About this task
Below is a listing from which only part is wanted; return exactly the lines from the one with "Webinar & Events (112, 9)" up to and including the one with "Anastasiya Starovoytova (110, 1510)".
(Records provided)
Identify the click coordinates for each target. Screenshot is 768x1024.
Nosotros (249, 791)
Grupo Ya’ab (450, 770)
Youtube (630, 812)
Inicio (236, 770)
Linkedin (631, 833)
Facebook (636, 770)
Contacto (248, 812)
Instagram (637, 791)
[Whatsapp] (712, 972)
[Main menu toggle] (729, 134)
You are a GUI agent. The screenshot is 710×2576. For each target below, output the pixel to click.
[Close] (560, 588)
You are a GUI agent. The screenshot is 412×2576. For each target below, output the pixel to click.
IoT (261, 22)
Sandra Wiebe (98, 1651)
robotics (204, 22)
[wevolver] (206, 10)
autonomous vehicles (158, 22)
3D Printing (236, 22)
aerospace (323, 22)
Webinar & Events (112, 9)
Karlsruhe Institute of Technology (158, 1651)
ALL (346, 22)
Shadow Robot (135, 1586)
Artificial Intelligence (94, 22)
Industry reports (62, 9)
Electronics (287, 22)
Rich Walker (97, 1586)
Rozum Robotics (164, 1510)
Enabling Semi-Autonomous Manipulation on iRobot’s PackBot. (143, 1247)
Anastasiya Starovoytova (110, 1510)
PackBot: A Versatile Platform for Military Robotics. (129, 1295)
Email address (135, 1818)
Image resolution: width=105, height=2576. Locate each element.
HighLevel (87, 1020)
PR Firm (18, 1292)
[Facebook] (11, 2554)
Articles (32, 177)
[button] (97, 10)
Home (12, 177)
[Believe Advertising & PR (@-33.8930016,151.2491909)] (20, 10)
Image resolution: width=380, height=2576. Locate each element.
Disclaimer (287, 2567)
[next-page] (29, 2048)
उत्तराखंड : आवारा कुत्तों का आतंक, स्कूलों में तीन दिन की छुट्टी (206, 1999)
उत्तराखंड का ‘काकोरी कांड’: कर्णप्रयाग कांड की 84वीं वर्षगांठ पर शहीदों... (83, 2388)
(End Records provided)
Your response
Webinar & Events (112, 9)
Karlsruhe Institute of Technology (158, 1651)
ALL (346, 22)
Shadow Robot (135, 1586)
Artificial Intelligence (94, 22)
Industry reports (62, 9)
Electronics (287, 22)
Rich Walker (97, 1586)
Rozum Robotics (164, 1510)
Enabling Semi-Autonomous Manipulation on iRobot’s PackBot. (143, 1247)
Anastasiya Starovoytova (110, 1510)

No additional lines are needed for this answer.